I had just finished reading Michael Serafian’s book, The Pilgrim, Pope Paul VI: The Council and the Church in a Time of Decision, before arriving in Rome to attend the third session of the Vatican Council. The jacket of the book tells us that Serafian (a pseudonym) was a career church diplomat and enjoyed contact over a long period with many important religious and political figures. Serafian’s identity was soon known in Rome, but his person is not important. What is crucial is whether his analysis of Paul’s “pilgrimage” is accurate or not.
Serafian describes Paul as a pilgrim of the spirit who began his pontificate with the honest conviction that he would lead the church along the trail blazed by John XXIII but who gradually let himself be dominated by the conservative curial forces. Finally, in an intense and lonely crisis, he came to his independent decision that the period of John and the Johannine spirit had reached its end.
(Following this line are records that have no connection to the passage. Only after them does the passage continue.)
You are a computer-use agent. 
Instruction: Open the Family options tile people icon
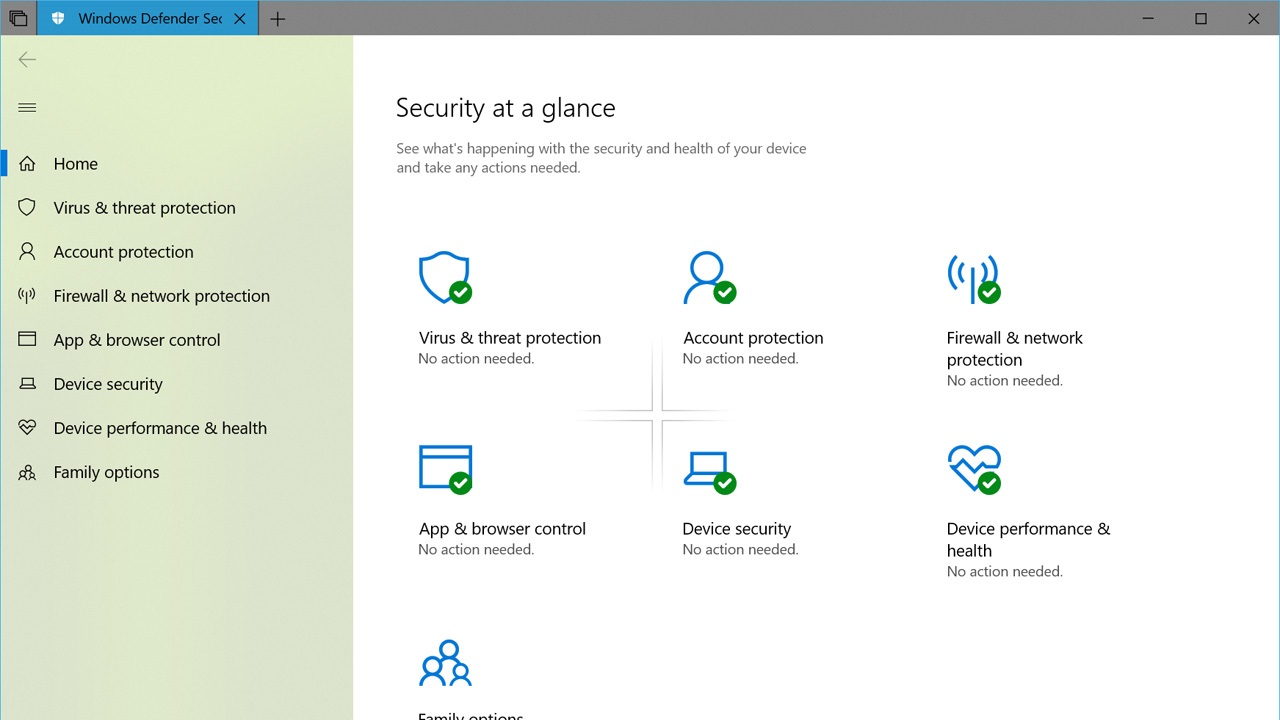(445, 662)

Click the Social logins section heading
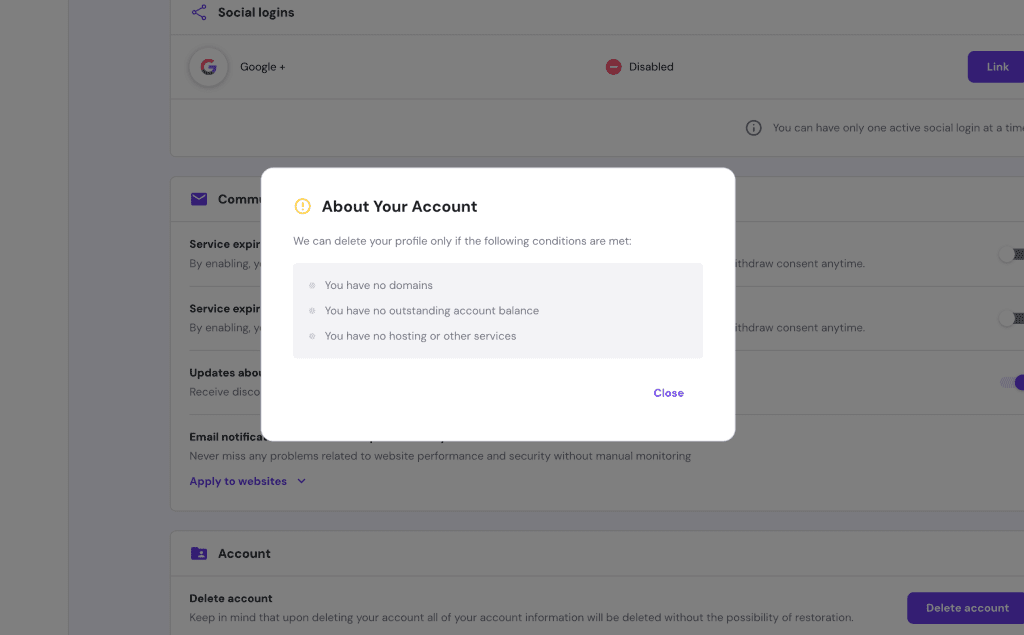pos(256,13)
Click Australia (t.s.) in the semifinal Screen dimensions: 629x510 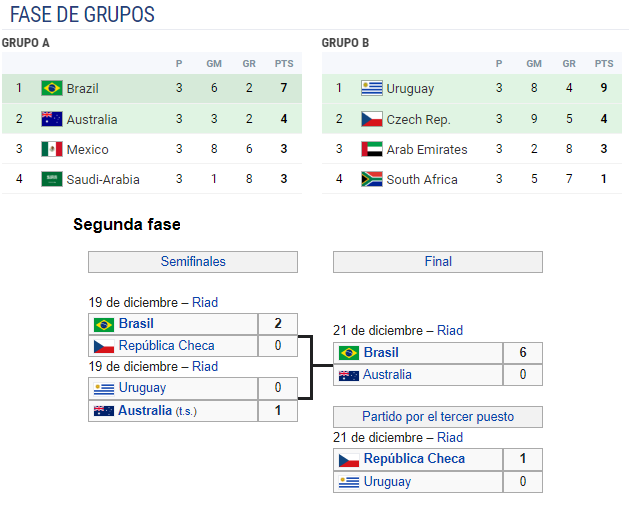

Serafian reports that some time between the eighth and twenty-third of November, 1963, Pope Paul decided that Cardinal Bea and his ecumenical outreach had gone too far and that the progressive movement within Catholicism carried with it so many dangers to the church that he, Paul, could no longer bear responsibility for them. In that critical month of November, Paul experienced a new mystical vision that led him to call the church back to its own house, to Romanism in the traditional form. Serafian concedes that Paul did not lose his world vision but insists that since that November the reorientation of the Roman church has been definite.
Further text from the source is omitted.